Another low-cost firm makes fee compression in the advisory business all the more real.
Silicon Valley-based Rebalance IRA is the latest example that the low-cost revolution in the financial services industry is spreading more and more into the advisory business itself. The firm, which launched this year and is fast approaching $200 million in assets, has also brought indexing legend Burt Malkiel on board as an advisor to help it devise asset allocation schemes. Malkiel, readers may recall, also serves as chief investment officer of Wealthfront, another California-based low-cost advisory firm.
Mitch Tuchman, Rebalance IRA's founder, told IndexUniverse Managing Editor Olly Ludwig that his firm's all-in fee of about 70 basis points, or $70 for each $10,000 invested, reflects cheap all-ETF portfolios in the individual retirement accounts (IRAs) it manages, as well one-on-one advice for clients large and small that's aimed at teaching them the simple modern portfolio theory (MPT) gospel of buying, holding and rebalancing.
IndexUniverse.com: What's going on in the advisory business that makes a business plan like Rebalance IRA's a realistic proposition?
Tuchman: What's going on in the advisory business is that the advisors who have built companies in that space have business models that will not accommodate an investor with $100,000. And No. 2, the fees they're charging, even at 1 percent, are too high—they seriously impair investor returns. So their model is too expensive, with too-high minimums. We believe their approach to investing—which is largely active management and stoking the greed fires—is just a very bad model.

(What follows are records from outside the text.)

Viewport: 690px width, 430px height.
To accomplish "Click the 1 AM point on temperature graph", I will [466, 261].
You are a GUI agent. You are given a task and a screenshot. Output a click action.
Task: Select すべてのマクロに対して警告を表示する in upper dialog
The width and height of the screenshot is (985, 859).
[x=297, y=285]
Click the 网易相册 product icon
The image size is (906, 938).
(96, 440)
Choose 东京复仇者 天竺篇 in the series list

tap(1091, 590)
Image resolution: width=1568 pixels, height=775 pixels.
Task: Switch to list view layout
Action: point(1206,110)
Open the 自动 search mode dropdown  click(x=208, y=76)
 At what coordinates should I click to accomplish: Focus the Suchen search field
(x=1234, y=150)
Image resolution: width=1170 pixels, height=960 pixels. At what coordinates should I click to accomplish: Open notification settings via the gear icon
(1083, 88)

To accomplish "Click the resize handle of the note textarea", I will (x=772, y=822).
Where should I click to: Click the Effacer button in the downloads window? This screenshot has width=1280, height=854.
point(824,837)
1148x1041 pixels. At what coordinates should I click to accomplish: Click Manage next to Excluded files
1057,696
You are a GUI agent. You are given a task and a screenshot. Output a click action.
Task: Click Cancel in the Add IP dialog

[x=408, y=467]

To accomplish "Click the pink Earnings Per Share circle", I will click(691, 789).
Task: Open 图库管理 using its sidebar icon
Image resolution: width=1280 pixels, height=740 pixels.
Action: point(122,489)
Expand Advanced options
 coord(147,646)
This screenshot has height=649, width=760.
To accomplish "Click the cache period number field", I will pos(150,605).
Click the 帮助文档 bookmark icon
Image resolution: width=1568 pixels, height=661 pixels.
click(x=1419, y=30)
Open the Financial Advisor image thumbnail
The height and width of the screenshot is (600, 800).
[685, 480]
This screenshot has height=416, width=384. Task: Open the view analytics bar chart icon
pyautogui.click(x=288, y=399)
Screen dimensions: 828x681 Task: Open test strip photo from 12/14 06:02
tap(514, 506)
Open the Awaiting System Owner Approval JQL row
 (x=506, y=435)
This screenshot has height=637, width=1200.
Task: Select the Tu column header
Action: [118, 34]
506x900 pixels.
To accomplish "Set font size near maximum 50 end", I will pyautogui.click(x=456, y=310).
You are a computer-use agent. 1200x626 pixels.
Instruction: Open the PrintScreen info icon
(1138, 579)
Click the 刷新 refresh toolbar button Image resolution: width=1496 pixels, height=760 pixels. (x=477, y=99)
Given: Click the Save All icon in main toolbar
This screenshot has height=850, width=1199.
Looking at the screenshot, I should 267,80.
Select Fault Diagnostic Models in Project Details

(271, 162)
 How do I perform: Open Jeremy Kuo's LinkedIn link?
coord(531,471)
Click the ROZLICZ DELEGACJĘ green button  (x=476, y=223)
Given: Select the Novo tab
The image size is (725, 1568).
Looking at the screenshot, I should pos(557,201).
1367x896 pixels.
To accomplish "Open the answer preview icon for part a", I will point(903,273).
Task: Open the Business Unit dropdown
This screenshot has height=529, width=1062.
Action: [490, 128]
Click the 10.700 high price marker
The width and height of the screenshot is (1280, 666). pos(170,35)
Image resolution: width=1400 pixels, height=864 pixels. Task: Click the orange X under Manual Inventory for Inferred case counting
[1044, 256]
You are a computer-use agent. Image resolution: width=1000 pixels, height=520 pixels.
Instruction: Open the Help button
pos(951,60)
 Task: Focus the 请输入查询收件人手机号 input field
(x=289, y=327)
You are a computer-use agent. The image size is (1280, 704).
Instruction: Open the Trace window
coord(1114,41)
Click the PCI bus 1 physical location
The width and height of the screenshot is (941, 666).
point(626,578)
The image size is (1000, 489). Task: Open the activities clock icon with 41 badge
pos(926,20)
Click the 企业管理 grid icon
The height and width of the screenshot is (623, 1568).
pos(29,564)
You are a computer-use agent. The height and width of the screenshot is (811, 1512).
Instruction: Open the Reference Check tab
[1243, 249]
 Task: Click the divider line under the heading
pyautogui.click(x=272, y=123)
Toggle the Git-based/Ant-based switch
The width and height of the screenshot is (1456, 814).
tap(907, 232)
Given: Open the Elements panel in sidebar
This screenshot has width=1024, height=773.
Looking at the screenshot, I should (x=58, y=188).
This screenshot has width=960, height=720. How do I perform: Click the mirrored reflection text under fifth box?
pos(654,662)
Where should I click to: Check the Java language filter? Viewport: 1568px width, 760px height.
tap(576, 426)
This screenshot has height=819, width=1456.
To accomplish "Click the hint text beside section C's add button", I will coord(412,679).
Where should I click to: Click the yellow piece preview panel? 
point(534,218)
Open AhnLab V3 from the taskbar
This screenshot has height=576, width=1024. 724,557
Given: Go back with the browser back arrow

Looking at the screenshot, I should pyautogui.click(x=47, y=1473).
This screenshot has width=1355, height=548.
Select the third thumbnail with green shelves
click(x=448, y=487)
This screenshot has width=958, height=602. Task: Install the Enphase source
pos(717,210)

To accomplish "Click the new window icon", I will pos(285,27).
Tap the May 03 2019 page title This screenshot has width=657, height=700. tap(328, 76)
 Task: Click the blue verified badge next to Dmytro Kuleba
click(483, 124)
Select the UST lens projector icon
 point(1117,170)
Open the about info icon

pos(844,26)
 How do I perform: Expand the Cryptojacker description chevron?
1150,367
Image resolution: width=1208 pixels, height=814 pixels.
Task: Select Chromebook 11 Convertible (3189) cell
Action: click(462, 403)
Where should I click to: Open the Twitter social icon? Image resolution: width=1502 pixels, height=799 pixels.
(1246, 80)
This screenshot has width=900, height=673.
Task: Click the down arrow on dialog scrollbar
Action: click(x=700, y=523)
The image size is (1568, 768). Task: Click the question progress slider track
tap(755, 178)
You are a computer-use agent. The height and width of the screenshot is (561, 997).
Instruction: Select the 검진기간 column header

IU.com: You talk about modern portfolio theory on your website. I figured I would encounter that, especially if Burt Malkiel is involved. Is it fair to say that MPT is exactly what your firm is about, or with a twist?
Tuchman: Yes. Straight ahead. I don't know what you mean by a "twist." If you were to say modern portfolio theory, you could buy two funds: a global equity fund and a global bond fund. Our twist is, sure, we have a small-cap tilt; we have a few of those things. But our portfolios are generally 10 ETFs, and they're the broad asset classes. And they're designed based on the investor.
IU.com: Let's talk about fees.
Tuchman: Let's look at all the fees, because people get very confused. If you get down to it, there are three fees the financial services industry attempts to extract from people's accounts: a) transaction fees or commissions; b) fund fees; c) and then the advisory fee on top of that—my fee for assembling and managing and rebalancing the portfolio. These fees add up all around. And in general, it's averaging 2.5 percent in a retirement account, and we've seen it as high as 3 percent, but rarely do we see all-in fees below 2 percent.